* [УКАЗАНИЯ]:
(1) Выпишите из отрывка о любовных письмах фрагмент, который начинается словами «Вместе с Pop-up» и продолжается до слов «ваши собственные истории.» включительно.
(2) Определите, соответствуют ли отрывку о любовных письмах следующие утверждения: (а) в романтический маршрут по Петербургу собрано десять историй; (б) письмо Зинаиды Гиппиус Акиму Волынскому датировано 1900 годом; (в) Гиппиус читает Волынскому свои сочинения. На каждое ответьте «да» или «нет» и приведите точную цитату, которая это подтверждает.

* [ПРЕДЛОЖЕННЫЙ ОТРЫВОК]:
※ ※ ※

Каждый говорит о любви на своем языке. Но, как бы сложно это ни было — облекать нежные чувства в слова, все мы неумело, нелепо, стеснительно, страстно, жестоко и самоотверженно не бросаем попыток. Их нельзя бросать! Давайте кричать, шептать, петь и писать о любви, с любовью и для любви! Если свои собственные слова пока что заставляют себя ждать, не стесняйтесь вдохновляться чужими.
Вместе с Pop-up театром и их проектом «Любовные письма» мы приготовили для вас десять проникновенных историй, собранных в романтический маршрут по Петербургу — каждое письмо привязано к адресу, по которому оно было либо написано, либо прочитано. Читайте, гуляйте, любите и сочиняйте ваши собственные истории.
📍Литейный, 24/27
Зинаида Гиппиус и Аким Волынский
От кого: Зинаида Гиппиус
Кому: Аким Волынский
1895
Дорогой мальчик, я хочу обновить вашу бумагу, написать вам в двух словах, как крепко я вас люблю, как необходима мне наша дружба, именно дружба, помимо всего прочего, и как неверно вы иногда огорчаетесь, не желая понять того истинно хорошего, что заключено не в моих словах, а в том, что под словами, и с какой душой я эти слова говорю. Если б вы хоть раз сделали над собой усилие и доброжелательно посмотрели мне в глаза — все изменилось бы. А теперь — посмотрите: я даже вашим почерком разучилась писать, не поняла, что особенность вашего письма не только в мелких буквах, но еще в редких строчках, а этого я не поняла на первой странице.
Милый Аким, напишите мне хоть словечко в ответ, иначе мне весь день будет скучно, тяжело и гадко, и я стану думать, что вам все еще печально. А я не могу, Аким, чтобы печально. Пожалуйста, чтобы не печально. Я не знаю, — вот перед Богом говорю вам — что я больше люблю: вас или ваши писания. Обоих люблю, а, вернее, одного люблю в двух проявлениях. Я, в сущности, оттого и не читаю вам своего, что слишком вас боюсь, и все больше и больше боюсь, и не могу переносить от вас ни единого неодобрительного слова, слышите? Ни единого! Даже самого маленького не могу. А так как я знаю, что не может не быть плохих слов, то я и не читаю все ужасы, и не знаю, как буду читать.

※ ※ ※

Записи о целевых позициях
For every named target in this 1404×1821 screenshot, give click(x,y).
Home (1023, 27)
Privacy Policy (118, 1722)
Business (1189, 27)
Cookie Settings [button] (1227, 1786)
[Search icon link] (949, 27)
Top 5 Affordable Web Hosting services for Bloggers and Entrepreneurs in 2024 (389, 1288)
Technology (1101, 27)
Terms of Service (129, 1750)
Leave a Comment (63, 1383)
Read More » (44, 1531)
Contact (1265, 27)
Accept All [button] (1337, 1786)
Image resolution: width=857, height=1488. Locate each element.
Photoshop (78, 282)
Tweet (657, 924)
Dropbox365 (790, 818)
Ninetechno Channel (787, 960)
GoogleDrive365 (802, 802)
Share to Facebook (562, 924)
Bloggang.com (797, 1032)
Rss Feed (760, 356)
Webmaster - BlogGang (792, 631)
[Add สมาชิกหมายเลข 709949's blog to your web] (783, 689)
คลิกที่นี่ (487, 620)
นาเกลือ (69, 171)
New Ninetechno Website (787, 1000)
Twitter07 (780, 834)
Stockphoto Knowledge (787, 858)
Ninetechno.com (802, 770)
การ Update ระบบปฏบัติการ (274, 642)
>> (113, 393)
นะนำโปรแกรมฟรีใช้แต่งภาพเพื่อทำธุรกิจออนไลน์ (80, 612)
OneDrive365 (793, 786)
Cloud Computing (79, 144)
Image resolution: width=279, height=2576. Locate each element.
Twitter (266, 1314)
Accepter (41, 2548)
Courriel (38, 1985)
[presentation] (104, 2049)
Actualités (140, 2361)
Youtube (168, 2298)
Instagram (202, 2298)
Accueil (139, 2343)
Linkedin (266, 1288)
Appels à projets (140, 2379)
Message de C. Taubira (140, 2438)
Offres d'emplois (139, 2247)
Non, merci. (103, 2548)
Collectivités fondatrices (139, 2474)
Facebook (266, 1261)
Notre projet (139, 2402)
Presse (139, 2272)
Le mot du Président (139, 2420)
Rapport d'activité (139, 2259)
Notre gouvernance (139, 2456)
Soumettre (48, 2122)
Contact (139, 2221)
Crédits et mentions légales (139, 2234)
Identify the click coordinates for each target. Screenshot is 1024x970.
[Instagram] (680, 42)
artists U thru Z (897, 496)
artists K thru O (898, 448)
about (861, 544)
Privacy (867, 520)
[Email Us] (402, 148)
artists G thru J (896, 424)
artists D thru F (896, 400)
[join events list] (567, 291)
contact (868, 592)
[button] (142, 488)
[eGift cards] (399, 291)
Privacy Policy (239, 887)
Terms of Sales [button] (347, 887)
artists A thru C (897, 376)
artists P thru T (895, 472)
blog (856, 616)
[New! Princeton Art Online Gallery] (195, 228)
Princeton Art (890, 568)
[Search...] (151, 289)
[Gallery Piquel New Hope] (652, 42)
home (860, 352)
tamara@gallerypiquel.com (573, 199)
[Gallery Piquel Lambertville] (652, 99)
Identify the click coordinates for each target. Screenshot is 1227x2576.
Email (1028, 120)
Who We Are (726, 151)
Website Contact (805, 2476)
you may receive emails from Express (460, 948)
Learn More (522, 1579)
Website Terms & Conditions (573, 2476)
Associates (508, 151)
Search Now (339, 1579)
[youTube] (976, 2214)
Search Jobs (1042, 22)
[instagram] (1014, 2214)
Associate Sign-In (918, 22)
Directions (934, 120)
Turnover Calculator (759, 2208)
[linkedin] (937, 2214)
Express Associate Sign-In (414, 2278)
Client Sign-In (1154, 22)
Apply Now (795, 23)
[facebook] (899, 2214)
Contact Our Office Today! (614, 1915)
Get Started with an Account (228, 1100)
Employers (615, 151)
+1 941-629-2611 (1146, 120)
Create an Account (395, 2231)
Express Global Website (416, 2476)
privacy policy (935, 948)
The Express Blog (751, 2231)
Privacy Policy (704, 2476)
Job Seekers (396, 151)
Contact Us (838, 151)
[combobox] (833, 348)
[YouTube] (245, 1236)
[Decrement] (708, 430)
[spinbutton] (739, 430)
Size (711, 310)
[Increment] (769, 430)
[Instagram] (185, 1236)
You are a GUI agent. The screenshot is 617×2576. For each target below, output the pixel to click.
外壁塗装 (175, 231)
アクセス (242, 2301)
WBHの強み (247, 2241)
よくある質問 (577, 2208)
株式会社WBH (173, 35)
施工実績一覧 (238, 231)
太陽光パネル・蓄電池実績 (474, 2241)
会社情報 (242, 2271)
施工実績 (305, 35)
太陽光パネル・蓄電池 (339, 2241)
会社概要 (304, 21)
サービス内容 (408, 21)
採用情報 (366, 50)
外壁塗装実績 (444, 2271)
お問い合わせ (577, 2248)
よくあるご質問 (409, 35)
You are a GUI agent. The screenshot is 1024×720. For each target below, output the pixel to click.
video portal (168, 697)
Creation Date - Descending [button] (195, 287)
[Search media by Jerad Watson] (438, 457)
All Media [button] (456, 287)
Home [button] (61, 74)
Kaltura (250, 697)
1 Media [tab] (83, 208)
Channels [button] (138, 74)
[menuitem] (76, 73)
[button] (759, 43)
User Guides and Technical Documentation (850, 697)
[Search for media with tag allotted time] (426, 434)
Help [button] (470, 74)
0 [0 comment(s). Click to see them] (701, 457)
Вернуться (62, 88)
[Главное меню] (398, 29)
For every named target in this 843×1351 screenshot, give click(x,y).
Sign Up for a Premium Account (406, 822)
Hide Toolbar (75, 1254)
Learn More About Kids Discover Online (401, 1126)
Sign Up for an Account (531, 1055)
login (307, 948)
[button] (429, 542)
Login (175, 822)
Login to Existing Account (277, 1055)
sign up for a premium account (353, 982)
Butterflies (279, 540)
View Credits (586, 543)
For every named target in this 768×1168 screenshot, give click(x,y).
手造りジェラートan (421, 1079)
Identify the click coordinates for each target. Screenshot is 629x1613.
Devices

※ ※ ※

* [ОТВЕТЫ К ЗАДАНИЯМ]:
(1)
Вместе с Pop-up театром и их проектом «Любовные письма» мы приготовили для вас десять проникновенных историй, собранных в романтический маршрут по Петербургу — каждое письмо привязано к адресу, по которому оно было либо написано, либо прочитано. Читайте, гуляйте, любите и сочиняйте ваши собственные истории.

(2)
(а) Да: «мы приготовили для вас десять проникновенных историй, собранных в романтический маршрут по Петербургу».
(б) Нет: «1895».
(в) Нет: «Я, в сущности, оттого и не читаю вам своего, что слишком вас боюсь».